EXERCISE AIM ->
Count how many lines of the records below contain the word "This". Reply with the number alone.

++++++++++

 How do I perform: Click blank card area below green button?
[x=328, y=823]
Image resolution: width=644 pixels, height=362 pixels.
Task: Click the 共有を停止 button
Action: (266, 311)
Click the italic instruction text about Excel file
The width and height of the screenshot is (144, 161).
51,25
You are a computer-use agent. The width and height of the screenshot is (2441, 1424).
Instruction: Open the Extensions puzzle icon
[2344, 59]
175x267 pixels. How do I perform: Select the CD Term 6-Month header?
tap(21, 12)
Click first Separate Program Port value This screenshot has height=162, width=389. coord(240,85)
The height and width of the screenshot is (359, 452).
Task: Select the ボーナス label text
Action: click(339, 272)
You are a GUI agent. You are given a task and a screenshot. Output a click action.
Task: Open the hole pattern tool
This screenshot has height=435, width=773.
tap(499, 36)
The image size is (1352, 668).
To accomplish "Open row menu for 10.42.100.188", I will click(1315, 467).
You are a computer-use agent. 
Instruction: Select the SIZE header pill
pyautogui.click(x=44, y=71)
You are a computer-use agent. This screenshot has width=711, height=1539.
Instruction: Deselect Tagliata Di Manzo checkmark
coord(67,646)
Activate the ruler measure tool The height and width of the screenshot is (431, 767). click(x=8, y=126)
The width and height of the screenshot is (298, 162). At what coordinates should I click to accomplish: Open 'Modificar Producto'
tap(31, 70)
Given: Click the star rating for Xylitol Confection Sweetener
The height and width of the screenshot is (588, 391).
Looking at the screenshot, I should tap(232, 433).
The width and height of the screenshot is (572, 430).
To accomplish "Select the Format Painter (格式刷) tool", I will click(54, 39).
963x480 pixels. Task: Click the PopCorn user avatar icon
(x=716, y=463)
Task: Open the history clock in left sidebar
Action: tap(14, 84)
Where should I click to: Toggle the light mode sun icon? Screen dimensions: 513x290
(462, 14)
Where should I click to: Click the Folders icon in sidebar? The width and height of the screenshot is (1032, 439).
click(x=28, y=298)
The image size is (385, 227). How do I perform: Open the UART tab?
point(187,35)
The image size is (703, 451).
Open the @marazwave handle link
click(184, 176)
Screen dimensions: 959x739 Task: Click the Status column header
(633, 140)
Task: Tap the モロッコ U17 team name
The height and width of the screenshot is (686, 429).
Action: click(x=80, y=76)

++++++++++

RESULT ->
3